I met with a friend the other night and we got to talking about events in one’s life perhaps changing as a direct result of altering one choice or decision. In essence, and metaphorically, the butterfly effect. Without the complete chaos theory involved.

Yeah, I know, a stretch, but stay with me here.

Okay.

So yeah.

Choices and decisions and how they are involved in plot and story.

See?

Going somewhere with this.

And that leads to…

Character Agency.

*lungs reach for mass quantities of air.*

You might be thinking, “yeahwhat, I dunno.”

Why Character Agency?

Because what your character chooses through her decisions dictates plot and story.

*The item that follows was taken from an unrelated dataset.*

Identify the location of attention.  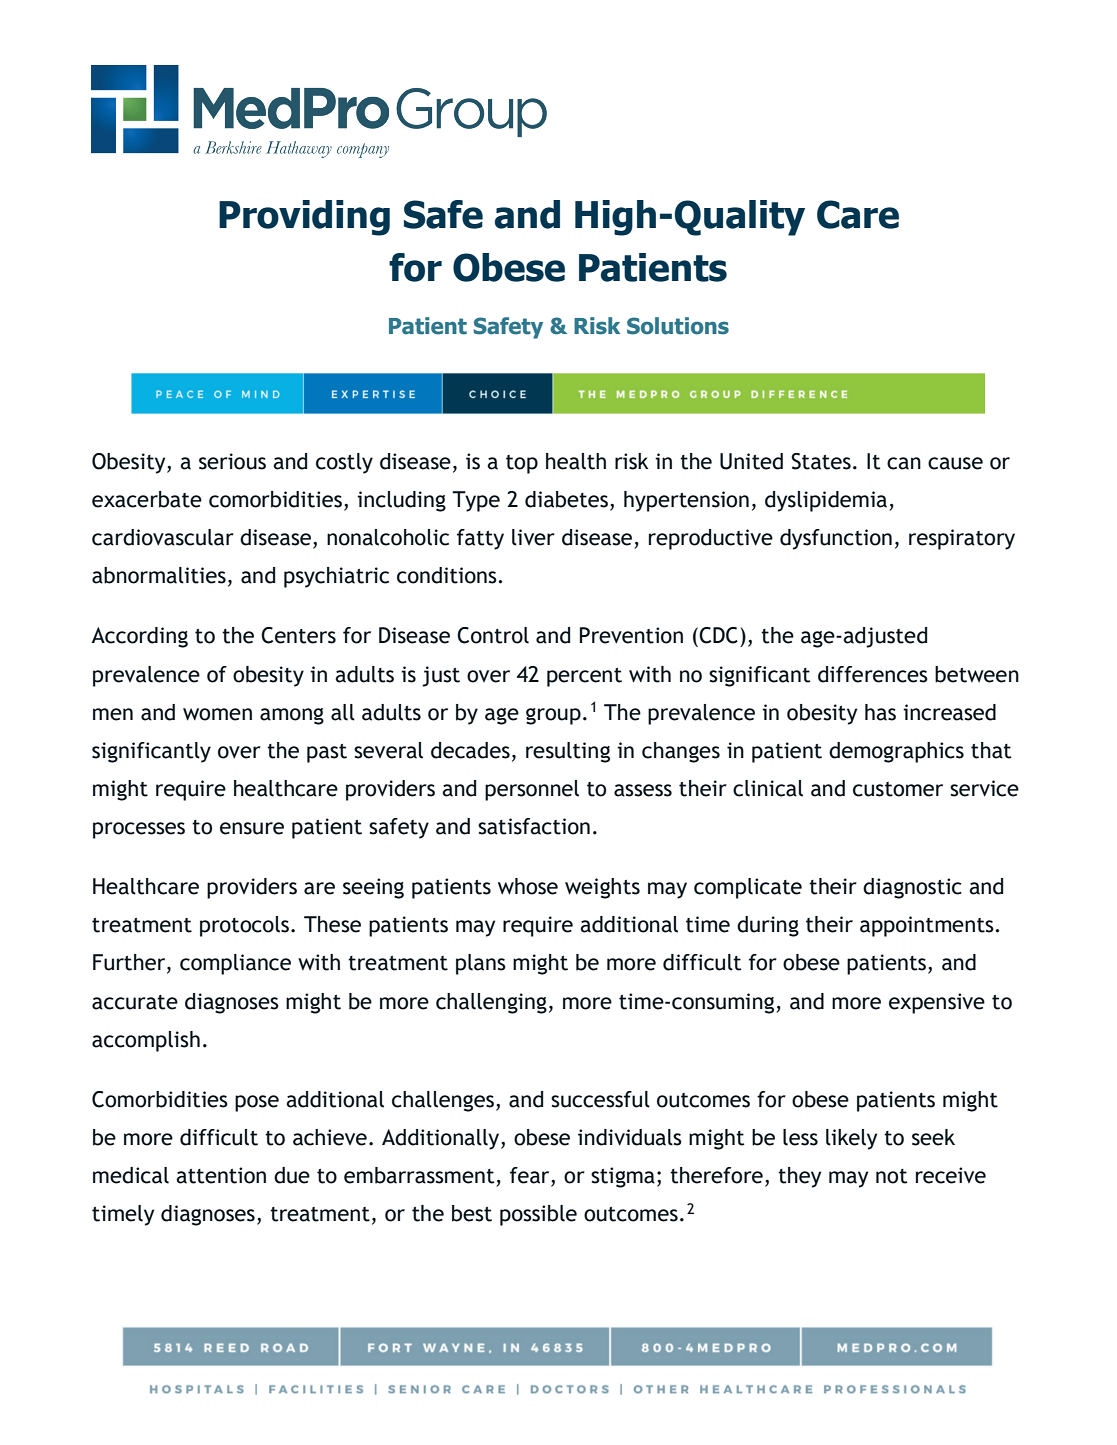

We already know that Agency, in and of itself, is the capacity of a being to act in any given environment.(Oh, you didn’t know. NOW YOU DO.) Or, it’s the ability of your characters to act within a given scenario or plot, which, through those characters, you’ve created. Since characters shape your story, they are essentially responsible for where the story goes.

All directions.

You, the writer, are not responsible for plot.

You, the writer, are not responsible for plot.

You, the writer, are not responsible for plot.

You thought that was a typo.

Pfft.

Whatever.

It was important enough to repeat.

Three times.

One more time: Your character drives the story. She’s behind the wheel going one hundred into a hairpin turn. LET HER DRIVE.

You’re merely the sack of sludge, bones, and blood packing the vessel pecking at the keyboard (DO YOUR JOB) and reacting to what your character does through her agency; motivations, actions, reactions, and any push she gives to the plot through her decisions, whether conscious or unconscious. Her behaviors exist, whether voluntary or involuntary within the plot.

In other words, for rubes and simpletons alike, me included, character agency is the ability to make choices. One choice moves the plot in a different direction, whilst a different choice will twist said plot elsewhere. If your character decides to do X, that decision will have a distinct result whereas if the character decided to do Y, that decision would have a different result.

Go back and read one of your stories…

I’ll wait.

*taps fingers impatiently. didn’t think it’d take this long.*

Anywho.

Now take chosen story and change the first choice your character made.

See, completely different result. Completely different direction. THE CHARACTERS DRIVE THE DAMN CAR.

If your characters have no agency, they’re like a puppet that you’re controlling. Not one with the strings, one where you ramrod your hand up its tight fabric sphincter.

That’s as exciting as watching a Great White torpedo out of the sea and eat seal pups.

Hang on, that’s actually pretty damn exciting. But it gets boring. Eventually. Trust me on this one.

If your characters have agency, they’ll do and say things to shape the narrative, thus spinning the plot better than a black widow. And multiple characters, because no story has just one character, will create push and pull conflicts through their own decisions and motivations, which ratchets up the intensity, commotion, and intrigue of a plot.